:: Entries supplied ::
------------------------------------------------------------------------
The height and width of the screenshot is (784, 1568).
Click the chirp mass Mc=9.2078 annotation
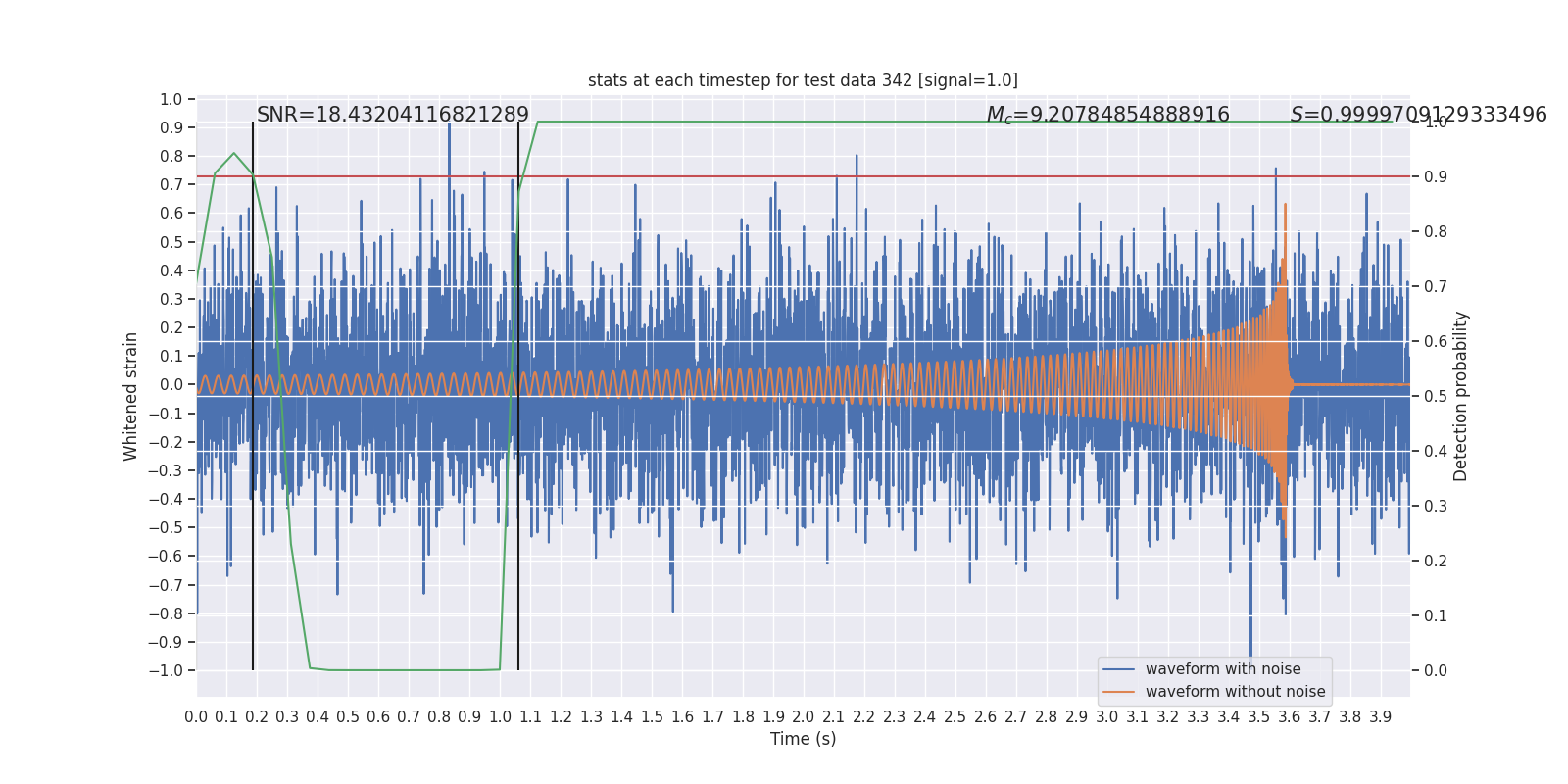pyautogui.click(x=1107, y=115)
------------------------------------------------------------------------
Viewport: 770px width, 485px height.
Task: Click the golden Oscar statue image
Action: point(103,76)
------------------------------------------------------------------------
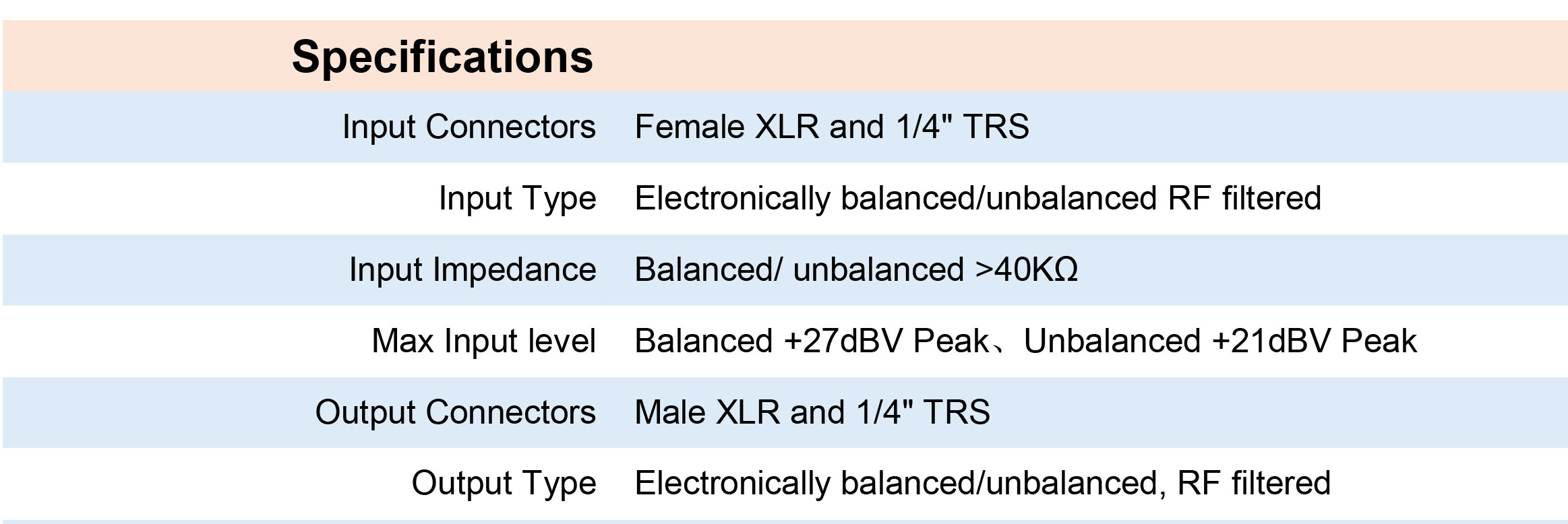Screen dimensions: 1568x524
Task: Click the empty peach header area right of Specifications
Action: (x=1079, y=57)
------------------------------------------------------------------------
:: Work to do ::
Copy the rows word for word, starting at the line with "Screen dimensions: 1568x524" and ending at the line with "Action: (x=1079, y=57)", both included. Leave out the pictures.

:: Response to the task ::
Screen dimensions: 1568x524
Task: Click the empty peach header area right of Specifications
Action: (x=1079, y=57)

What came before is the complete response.